34124 Monkey figurine 34124 Monkey figurine

T5 [10348]
Length 4.6 cm. Height 3.35 cm. Thickness 1.35 cm. Limestone

Lower part of a figurine, probably of a monkey. Carved in high relief. The figurine has a slight pedestal with slightly convex base. On either side, a foot and lower leg is shown, straddling an upright, curved object in front, probably a pot or basket. A further upright object is carved behind the feet, perhaps a seat? Traces of red paint appear on the vessel, the feet and the ‘seat’. The paint on the vessel is possibly in a gridded pattern, perhaps to represent basketry? There are possible patches of black paint on the vessel, base and behind the legs. A patch of blackening on the base is certainly the result of exposure to heat, the interior of the stone having turned pinkish.

34125 Lotus flower inlay 34125 Lotus flower inlay

T5 [10348]
Length 5.4 cm. Breadth 3.85 cm. Thickness 0.65 cm. Faience

Fragment of inlay with floral motif, the leaves and petals of an open lotus flower. The material has a sandy grey core, 0.58 cm thick, to which the glaze has been applied directly. The glaze, green, red, blue and white, is even and thin. The back surface is relatively flat and has a vaguely ‘gridded’ surface (from resting on cloth?). The glaze is slightly pitted, not the result of weathering.

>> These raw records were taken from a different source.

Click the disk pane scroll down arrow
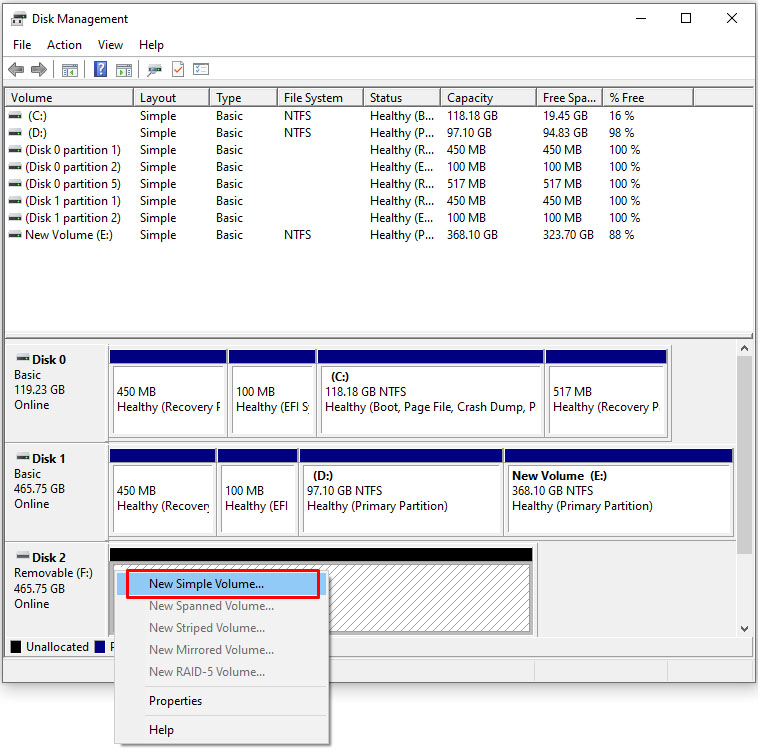(x=744, y=628)
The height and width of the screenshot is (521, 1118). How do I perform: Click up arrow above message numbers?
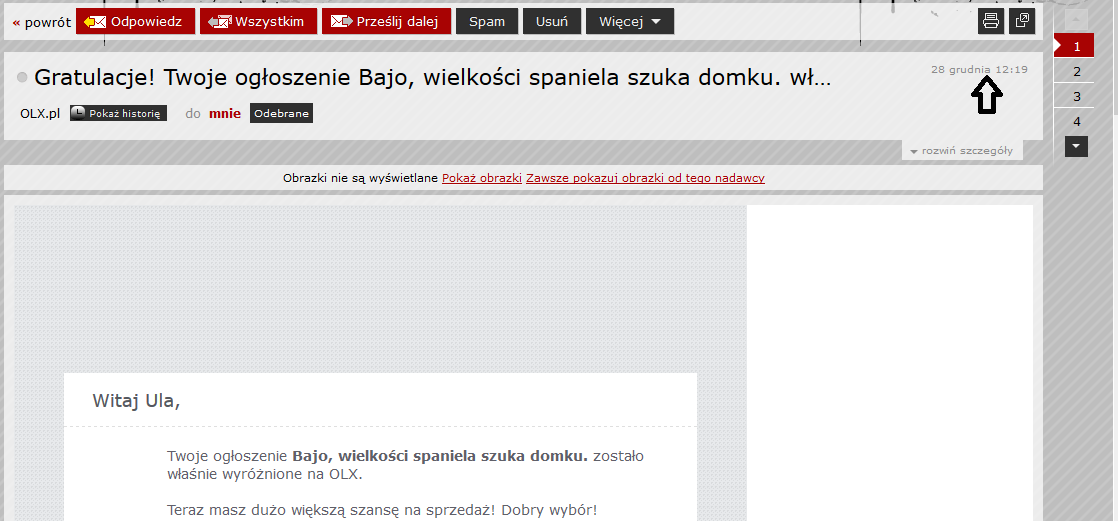click(x=1076, y=20)
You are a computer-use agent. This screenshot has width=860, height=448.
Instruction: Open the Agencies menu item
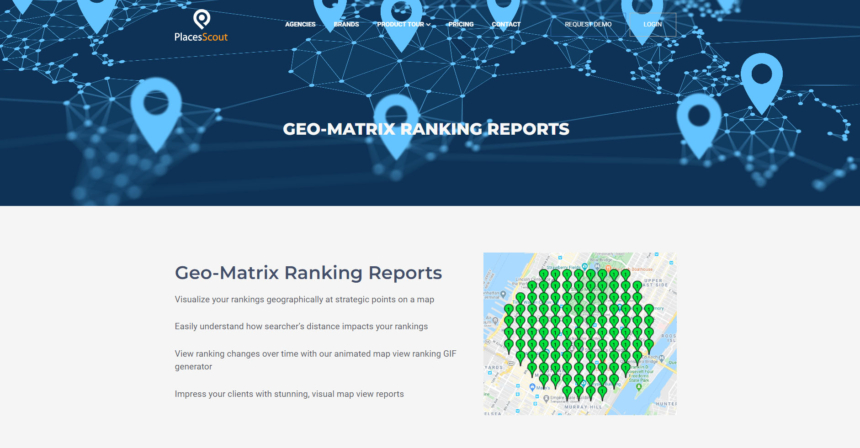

34126 Seal impression 34126 Seal impression

Q6 [10281]
Length 1.55 cm. Breadth 1.3 cm. Thickness 0.5 cm. Mud

Fragment of a small seal impression, bearing the name [Neferkheperure] Waenre. The mud has a fine-grained matrix with no visible inclusions. It has been burnt. Linear impressions (wood grain?) occur on the reverse. The reverse surface contains a distinct change of angle: the seal was not applied to a flat surface. Similar, but not identical, to Petrie types 61–4.

34126 Seal impression 34144 Fragments of shoes

T5 [10445]
Length (a) c. 18 cm. Breadth c. 6 cm. Thickness c. 0.2 cm
(b) c. 17 cm. Breadth c. 5 cm. Thickness c. 0.2 cm. Leather

23 fragments from the soles of two leather shoes, apparently a pair. Two larger pieces (a) and (b) are from each sole. One piece of strapping was joined to the sole at the time of discovery but subsequently separated. The fragments are hard and curled, some pieces being folded over. Some pieces have a resinous appearance. The large pieces are oblong, both being broken at one end. One or two rows of stitching-holes occur around the perimeter; in places the leather stitching survives. Made from a single thickness of leather?

34126 Seal impression 34148 Fragments of leather sheet

T5 [10466] (lower horizon)
Length (largest) 6.5 cm. Breadth 5.8 cm. Thickness c. 0.1 cm. Leather

About 66 fragments of leather sheet with short linear scores across the surface. Most pieces are flat or slightly bent; some are folded over. There is some variation in orientation and spacing of the score marks; for example, some are in a zig-zag pattern; some are in straight lines. The leather is hard but fragile, and slightly resinous in section.